It came as little comfort that he had finally been promoted to major-general, a distinction that might have come much earlier had he not been so quick to speak truth to power. For Nott was not a man to keep quiet in the face of a perceived slight, and he was already gearing up to take offence at the precedence that was being given to newly arrived commanders of the British army. These men, though usually richer and better connected than their counterparts in the army of the Company, did not speak Hindustani or have any experience of fighting in India or with sepoys. He had heard rumours that the Commander-in-Chief, Sir John Keane, was to take several sepoy regiments away from the control of the Company’s generals, and he was already squaring up for a fight about the issue. ‘The truth is he is a Queen’s officer, and I am a Company’s,’ he explained to his daughters. ‘I am decidedly of the opinion that a Queen’s officer, be he ever so talented, is totally unfit to command the Company’s Army.’

To everyone’s relief, the rains had stopped by the time the now grandly named Army of the Indus began to assemble on the plains of Ferozepur in early November. To try and cheer up the camp, Ranjit Singh sent 600 of his gardeners to arrange impromptu gardens of potted roses around the officer’s tents. But a more serious obstacle to the war now confronted the gathering armies. To Auckland’s embarrassment, in the midst of all the preparations for the invasion, news came that the Persians, alarmed by the British naval occupation of the island of Kharg, had unexpectedly abandoned the siege of Herat and withdrawn to Mashhad. Soon afterwards came confirmation that Count Nesselrode in St Petersburg had also given way, this time to diplomatic pressure from the Foreign Secretary, Lord Palmerston, in London. Count Simonitch, the author of the entire Russian diplomatic campaign to outflank the British in Persia and Afghanistan, was to be sacrificed – removed from his job as ambassador to the Persian court on the grounds that he had exceeded his instructions.
p
Vitkevitch was also to be recalled to St Petersburg from Kandahar, where he had been busy reinforcing the Russian–Barakzai alliance by promising Dost Mohammad’s half-brothers Russian military support in the event of a British invasion.

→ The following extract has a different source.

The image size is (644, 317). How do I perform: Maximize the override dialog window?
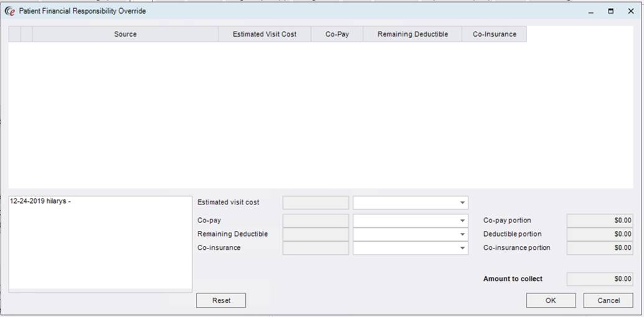610,11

Both of Auckland’s original
casus belli
were now removed: Russia and Persia were publicly backing down. If there had ever been any real threat to British India it was now over. This would have been an ideal moment to reopen negotiations with Dost Mohammad and achieve all the aims of the war without a shot being fired. There was, after all, still a major famine in north India which had left tens and quite possibly hundreds of thousands starving to death – there are no official statistics – and whose horrors had been greatly exacerbated by the British encouragement of poppy growing over food crops. There was also the increasing likelihood that Auckland would choose to fight a second illegal war of aggression on a different front – this time with China – in order to protect the Company’s profitable trade in the opium grown from those very poppy fields which had once produced such rich harvests of grain. Then there were all the uncertainties of Shuja’s reception in Afghanistan, and the unanswered question as to whether it would be possible to maintain him on his throne once re-established. But, astonishingly, no one at Ferozepur seemed to have given a moment’s thought to the option of reopening negotiations.

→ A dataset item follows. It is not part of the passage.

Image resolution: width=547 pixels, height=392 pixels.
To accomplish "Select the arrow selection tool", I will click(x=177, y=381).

Instead, now that there was no danger of encountering the Cossacks or the Imperial Persian army in Afghanistan, an announcement was made that several regiments would be withdrawn from the Army of the Indus and a significantly smaller force would be sent into action. Auckland nonetheless made a strong public declaration that he intended to ‘prosecute with vigour’ the existing plan. ‘Of the justice of the course about to be pursued, there cannot exist a reasonable doubt,’ he asserted. ‘We owe it to our own safety to assist the lawful sovereign of Afghanistan in the recovery of his throne.’ The Tripartite Treaty would be honoured, and Shah Shuja would still be ‘replaced on the throne of his ancestors’.

On 27 November, the Sikh and Company armies finally converged on the plains of Ferozepur. Lord Auckland’s normally cynical ADC, William Osborne, was astonished at the sheer scale of the gathering. ‘In the
Champs de Drap d’Or
of Ferozepore, Lord Auckland appeared with the imposing magnificence of an Indian potentate,’ he recorded, ‘and though the uniforms of the vice-regal staff were eclipsed by the jewels and chain armour of the Sikh sardars, the Governor General with his immense retinue and escort of 15,000 men was quite a match for the monarch of the Punjab.’
12
Emily, unusually, was also completely won over by the spectacle. ‘Behind us there was a large amphitheatre of elephants belonging to our own camp,’ she wrote. Facing them were ‘thousands of Runjeet’s followers, all dressed in yellow or red satin, with quantities of their led horses trapped in gold and silver tissues, and all of them sparkling with jewels. I really never saw so dazzling a sight. Three or four Sikhs would look like Astley’s [Circus] broke loose, but this immense body of them saves their splendour from being melodramatic.’
13

Others, however, were less impressed. Sir John Kaye, the future historian of the Afghan War, was a young officer in the artillery at the time, and remembered the first meeting of Lord Auckland and Ranjit Singh as being ‘amidst a scene of indescribable uproar and confusion’. Indeed such was the chaos amid the collision of two lines of trumpeting elephants and the subsequent rush to follow the two leaders into the Durbar Tent that many of the Sikh troopers suspected there might be a British plot to do away with their beloved leader ‘and began to blow their matches [that is, prime their matchlocks] and grasp their weapons with an air of mingled distrust and ferocity’.
14
Lord Auckland, excited by the hubbub, then ‘made a most splashy answer’ to Ranjit’s speech of welcome ‘about their united armies conquering the world. You will be much taken aback, I guess,’ wrote Fanny to her sister in England, ‘when they march hand in hand and take Motcombe.’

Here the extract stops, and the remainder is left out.